# 12 Hour Compliance Sept 4



## Love my Z4 (Jul 31, 2009)

The car is beautiful. We had a great time at the Welt. 120 mph on the autobahn with more power available, We will keep you posted on our experiences from our ED.


----------



## enigma135 (Oct 4, 2008)

Gorgeous! Congratulations hope you have a great trip.


----------



## wmo168 (Mar 26, 2009)

Nice photos... how you like the Castle?


----------



## chicagofan00 (Feb 10, 2008)

Looks fantastic! I'm really loving the look of the new Z's. Congrats and enjoy your time in Europe! :thumbup:


----------



## Northcar (Sep 21, 2005)

Thanks for the postings. Have a great trip.


----------



## guppyflyer (Oct 26, 2006)

Congrats on the new vert!

Erik


----------



## MB330 (Oct 18, 2005)

enigma135 said:


> Gorgeous! Congratulations hope you have a great trip.


+1! Congratulation!!!:thumbup:


----------



## mdsbuc (Mar 17, 2005)

Sweet! Enjoy your trip! :thumbup:


----------



## Love my Z4 (Jul 31, 2009)

We visted the castles today! Beautiful weather!


----------



## Snareman (Nov 24, 2006)

Beautiful car!! :thumbup: Hows the weather?


----------



## boothguy (Feb 1, 2007)

Congrtatulations on the car, but as for your trip report thus far, you can surely do better than seven words and one pic.


----------



## Vitacura (Jul 22, 2005)

Sweet, Congrats!


----------



## clindc (Apr 30, 2009)

congrats, sweet ride!


----------



## ucdbiendog (Nov 19, 2007)

120 mph with the top down??  Beautiful car!!!


----------



## Love my Z4 (Jul 31, 2009)

*More Info*

Okay! More information on our trip. We arrived in Munich on Thursday, Sept 3. We stayed at the Kempinski Hotel. It is right at the airport. We did not check any luggage (very small trunk in the Z4) so we just walked right to the hotel. It was a great hotel and very convienent to the airport and subway system. After a brief nap we took the subway into downtown Munich to do some sightseeing. On Friday we took the subway from our hotel to the Welt. We had a great experience. The advisor couldn't get the BMW routes to load into our car. Later we discovered that you have to put the USB into the car then turn on the engine before it will load. The advisor just had the car turned on to accessory so the upload was greyed out.

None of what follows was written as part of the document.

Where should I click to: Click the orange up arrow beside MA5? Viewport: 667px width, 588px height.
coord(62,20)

After we left the Welt we drove to Hohenswangau. We stayed at the Hotel Alpenstuben (highly recommend - great price, food and view). It is right next to the ticket office for the castles. Saturday we went to both castles(Hohenschwangau and Neuschwanstein). It was great. We took the horsedrawn carriage to the Neuschwanstein Castle - it is a long walk otherwise. We then took the ski tram for a great view.

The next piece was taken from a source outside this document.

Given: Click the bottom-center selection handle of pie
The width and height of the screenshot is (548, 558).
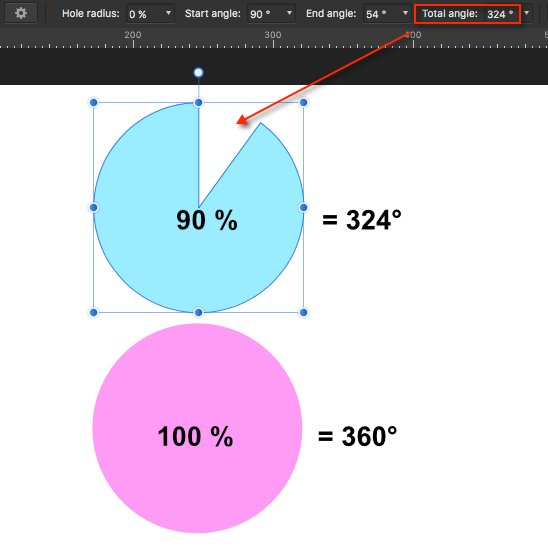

Today we drove to Zurich by way of Austria and Liechtenstein. We were able to meet the great Austrian Police. We had asked about the Austrian sticker in Fussen and were told to just take the first exit in Austria and go to a gas station to get the sticker. Upon taking the first exit we found a police officer pulling people over that did not have the sticker. It cost us $120 E for the pleasure of driving through Austria. If we had kept driving we would have never been stopped. Oh well. We did then stop at a gas station to get the sticker for Switzerland.

Tomorrow we are off to Strasborg, France.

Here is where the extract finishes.